The 2015 Rugby World Cup finished last weekend but Ireland’s contribution came to an end two weeks previous at the quarter final stage with a loss to Argentina. A number of players were injured in the previous game against France and I built a plot showing the difference between the team that started against France and that team that was on the field against Argentina at the 15 minute mark after another injury.
A big loss in terms of match experience and scoring power. Commentators in Ireland began talking about the need for lighter, faster players like New-Zealand has and I wanted to check if this was indeed the case. I built a scatter plot showing each of the four semi-finalist squads plotted by height and weight and another showing player positions by height and weight.
Seeing how well split off some positions were, such as prop and lock, I wondered if it would be possible to build a model to classify and identify player positions based on the information available on the Rugby World Cup website.

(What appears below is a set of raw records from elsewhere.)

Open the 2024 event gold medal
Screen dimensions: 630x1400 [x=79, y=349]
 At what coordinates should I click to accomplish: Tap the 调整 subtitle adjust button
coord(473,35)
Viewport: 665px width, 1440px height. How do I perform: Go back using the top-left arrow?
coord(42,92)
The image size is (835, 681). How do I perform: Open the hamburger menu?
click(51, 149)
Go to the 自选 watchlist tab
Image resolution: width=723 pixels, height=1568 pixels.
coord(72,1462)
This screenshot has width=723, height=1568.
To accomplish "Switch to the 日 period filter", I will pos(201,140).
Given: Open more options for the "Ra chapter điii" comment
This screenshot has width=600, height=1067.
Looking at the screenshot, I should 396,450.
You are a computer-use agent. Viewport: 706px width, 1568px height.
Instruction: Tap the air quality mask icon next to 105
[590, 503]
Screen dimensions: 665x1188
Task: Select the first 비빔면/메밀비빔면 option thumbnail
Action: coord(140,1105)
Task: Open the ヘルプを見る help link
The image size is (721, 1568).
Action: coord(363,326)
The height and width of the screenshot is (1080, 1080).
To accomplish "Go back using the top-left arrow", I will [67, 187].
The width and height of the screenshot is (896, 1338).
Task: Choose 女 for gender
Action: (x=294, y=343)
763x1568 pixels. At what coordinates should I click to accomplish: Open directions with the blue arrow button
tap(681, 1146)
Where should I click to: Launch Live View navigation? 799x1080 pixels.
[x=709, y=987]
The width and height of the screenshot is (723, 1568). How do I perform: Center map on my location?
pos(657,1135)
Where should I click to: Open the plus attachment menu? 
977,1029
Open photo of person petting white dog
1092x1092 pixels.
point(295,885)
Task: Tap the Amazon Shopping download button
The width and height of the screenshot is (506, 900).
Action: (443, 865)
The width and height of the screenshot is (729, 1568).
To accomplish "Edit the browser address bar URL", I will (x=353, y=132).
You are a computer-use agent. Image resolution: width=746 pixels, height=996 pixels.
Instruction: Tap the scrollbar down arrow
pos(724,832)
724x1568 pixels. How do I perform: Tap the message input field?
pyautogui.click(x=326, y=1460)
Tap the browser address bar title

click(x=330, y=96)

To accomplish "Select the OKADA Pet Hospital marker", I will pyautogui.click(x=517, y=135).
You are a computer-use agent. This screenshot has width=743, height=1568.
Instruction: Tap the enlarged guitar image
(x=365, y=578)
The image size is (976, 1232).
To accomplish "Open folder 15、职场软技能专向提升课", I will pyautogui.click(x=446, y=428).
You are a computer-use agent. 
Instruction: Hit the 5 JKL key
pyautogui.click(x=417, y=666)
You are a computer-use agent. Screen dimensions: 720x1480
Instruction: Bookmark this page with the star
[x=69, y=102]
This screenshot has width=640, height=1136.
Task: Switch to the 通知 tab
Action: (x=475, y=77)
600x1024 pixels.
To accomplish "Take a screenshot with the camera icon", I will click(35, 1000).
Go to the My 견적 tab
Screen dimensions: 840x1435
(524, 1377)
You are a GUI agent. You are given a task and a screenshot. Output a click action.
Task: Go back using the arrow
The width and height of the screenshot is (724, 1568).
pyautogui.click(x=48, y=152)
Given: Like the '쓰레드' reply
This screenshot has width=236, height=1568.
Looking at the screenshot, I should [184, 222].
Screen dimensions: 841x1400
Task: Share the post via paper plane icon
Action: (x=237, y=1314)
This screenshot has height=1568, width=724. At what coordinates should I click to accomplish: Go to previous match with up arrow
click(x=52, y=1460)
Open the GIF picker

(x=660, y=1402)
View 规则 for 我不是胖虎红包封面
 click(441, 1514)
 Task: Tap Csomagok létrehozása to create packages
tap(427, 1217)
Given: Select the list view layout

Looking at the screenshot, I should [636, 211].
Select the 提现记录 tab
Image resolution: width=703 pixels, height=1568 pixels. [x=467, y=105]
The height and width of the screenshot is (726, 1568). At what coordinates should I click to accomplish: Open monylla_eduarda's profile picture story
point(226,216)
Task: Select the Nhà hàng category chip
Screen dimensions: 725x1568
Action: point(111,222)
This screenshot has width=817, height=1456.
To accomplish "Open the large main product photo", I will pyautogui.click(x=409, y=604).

I created an IPython Notebook to pull down the information needed for the more prominent rugby playing nations and save them as .csv files. The notebooks and files can be found on my GitHub account. Notebook 5 deals with building the classifier, at the end of which I use the model to predict the position of two retired Irish rugby players.
With the very small amount of observations and the little data available I was happy with the accuracy score of 62% considering there are 9 classes to predict. Height and weight, as the above plot shows, are very important in predicting what position a player plays in. By dividing by the amount of games played I created Average Points per Game and Average Tries per Game variables to see if these could be used to pull out high scoring players. Considering that this was all the data that I had it was going to be hard to pull players out of the group on the bottom left of the plot. Centre is a very hard position to predict due to how spread out the points are in the above graph and are often miss predicted as Wings. Full Back is another difficult position to predict as there are so few of them.
There are a number of things I didn’t try, such as normalizing and scaling the values before creating a combined data frame. I created a combined data frame of all the players and then did normalizing and scaling. Ireland’s highest scoring player is Johnny Sexton with around 600 pts. New-Zealand’s is Dan Carter with 1,500. They both play Fly-Half but Carter and Sexton will have normalized and scaled values greatly different to each other. By doing this first for each country and then combining them each country’s highest scoring player would end up with a value near 1.0 in terms of scaling. This would allow the use of data from all of the nations who took part in the World Cup. The addition of every nation tended to bring the accuracy score down; in some countries it is still an amateur, part time sport and even the high scoring players here would tend to score significantly less then players of the bigger nations.
I created a mass variable by multiplying a player’s height in metres by their weight. In the final model I left this out in favour of using height and weight (it would have been unwise to use all three) but in future I will try a variable of KG per Metre by dividing a player’s weight by height. Mass can’t differentiate between a tall light player and a short heavy player (at certain ranges and figures) where as KGperM might. It’s worth a try!
Obviously this data can only be used after the fact. As we need Average points and tries scored we can’t use this on teenagers or players just starting out to see where they would be best placed, thought we can use height and weight as an indication, shorter, lighter players becoming a Scrum-Half or a Fly-Half, taller, heavier players becoming props etc. External data sets such as weight lifting personal bests or times for sprinting short distances could be combined with the height and weight data above to predict the potential position of a player starting out.
I’ve added a plots section and have included the above plots there as well as a box plot of the semi-finalists.